One of the absolute hardest things about being an abuse survivor is trying to determine which parts of your past are real and which are made up. Part of gaslighting is the abuser making the victim feel like their reality isn’t actually reality.
I got a friend request on FB the other day from an old friend of my ex. I remember this guy being a lying douchebag. But, is that really who he was? Honestly, I’m not even sure. I think back to things A2 TOLD me about him. Stories I heard. Those stories are why I have these feeling toward the person. The few times I actually met this person and hung out, there weren’t any issues. So what’s reality? I feel like there are people in my life that I met through A2 that I really don’t even know.

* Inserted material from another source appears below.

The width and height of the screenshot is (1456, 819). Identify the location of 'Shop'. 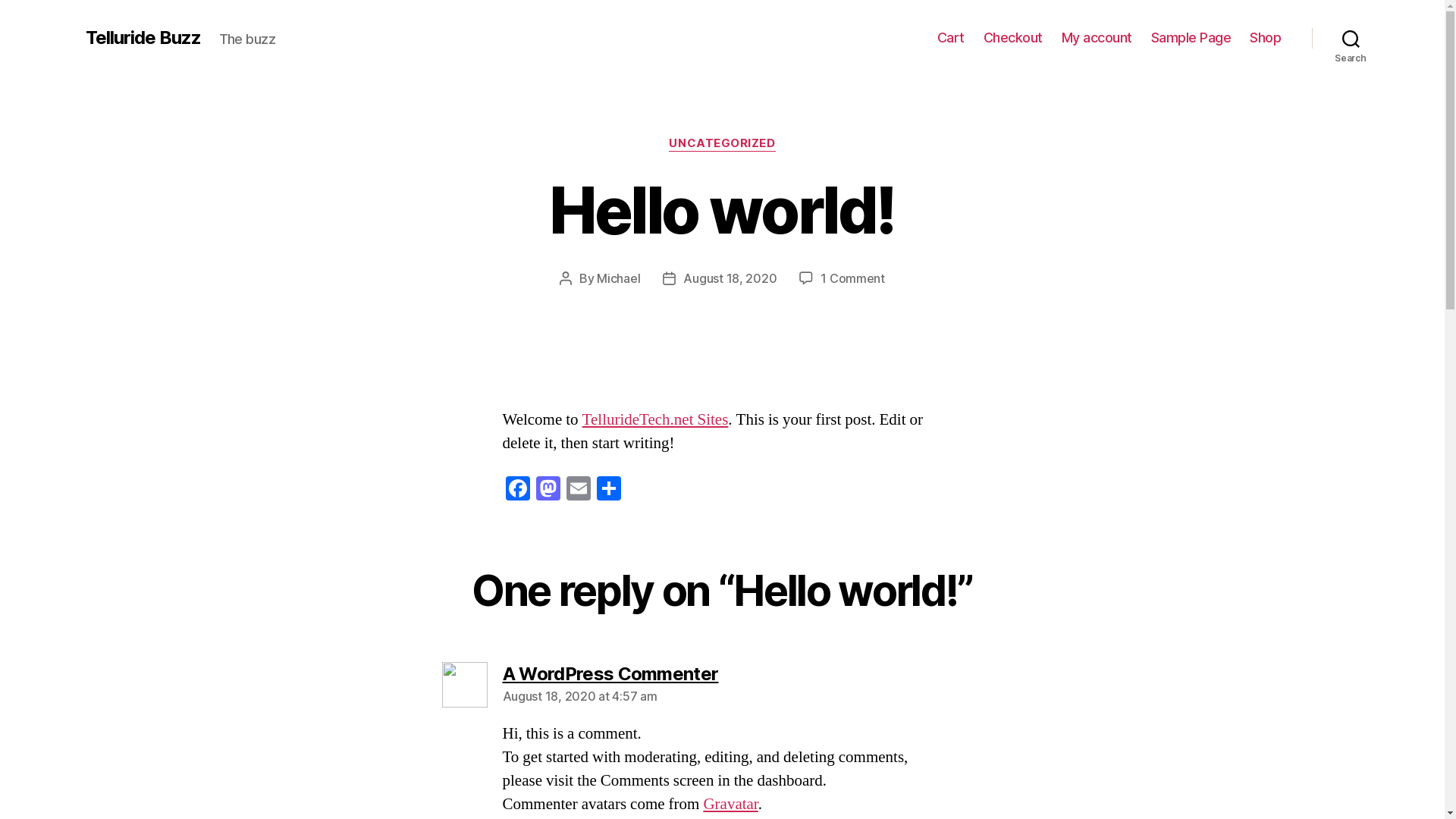
(1265, 37).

QUICK NOTE: Anyone who knows who I’m talking about when I say A2, I feel like I should warn you, he talked shit about every single one of his friends and there may be things in this post you identify with. I will not name anyone by name, I just wanted to throw the warning out there.

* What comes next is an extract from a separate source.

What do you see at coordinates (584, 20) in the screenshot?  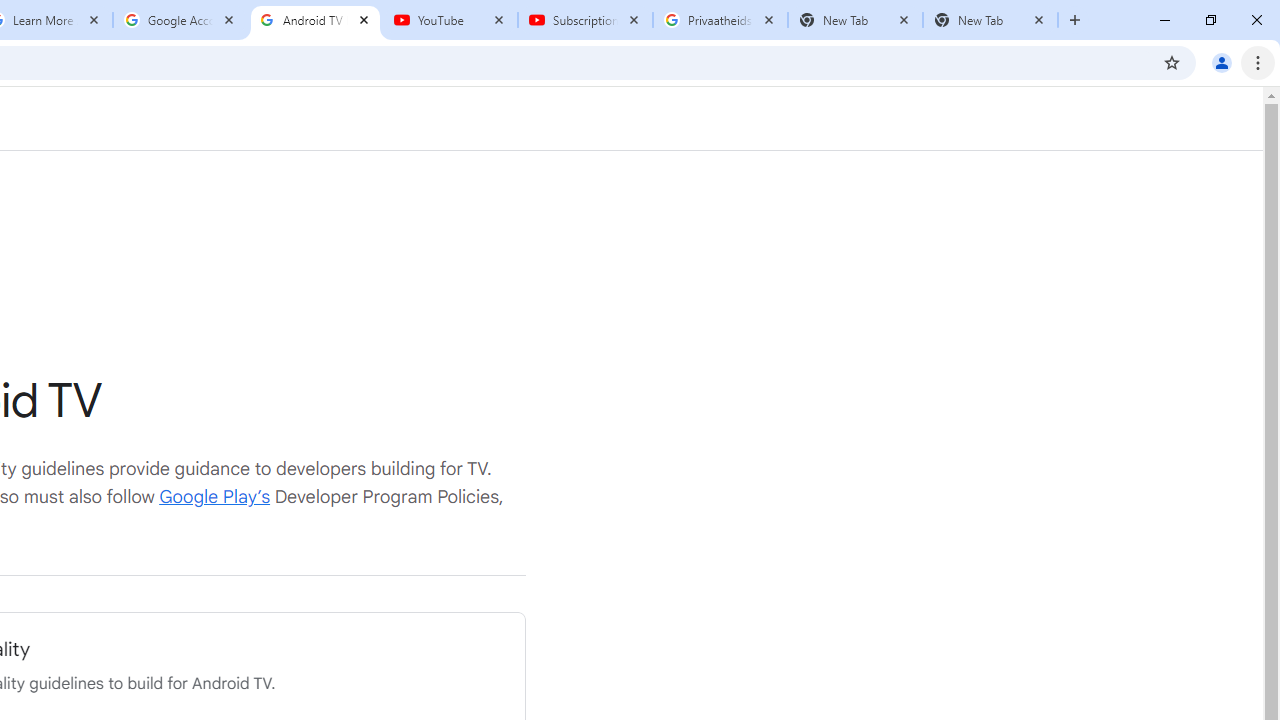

I learned quickly that a lot of things A2 said about people wasn’t even close to truth. I had to hear all about how one was a whore, one was a whiny bitch, one would easily get a girlfriend if he just got a job, and the list goes on. He even accused one of his best friends of stealing from him until a few months later actually finding the thing he lost. He accused another friend of stealing a bottle of my pain pills after I gave birth. A2 was always judging and accusing, ALWAYS. Yet, anytime anyone said anything to him about how he should change, he was instantly offended. Through the years I listened to him talk about his friends and I would feel that way about them too.
After A2 was gone I actually started to hang out with these people without him. They are amazing people. Nowhere near what A2 told me. There are times I look back and I remember certain instances or things that happened, but they aren’t clear. I often wonder if what I’m remembering is really how something happened. I know it’s happened before. There are things I have more than one memory of. A memory of what happened and a memory of what A2 has told me happened. They sort of bleed together like some sort of mutant memory. I still have the same issue with things that happened while I was with A1. In the end, often times I feel like I’m lying because I may give two different stories about how something went down. I don’t do it on purpose, I just honestly don’t know which version is the truth sometimes. I’m starting to get better at determining which is the fake, but it’s still hard.
I accepted the friend request, btw. I figure it really can’t hurt. It’s just FB. I can always unfriend as needed.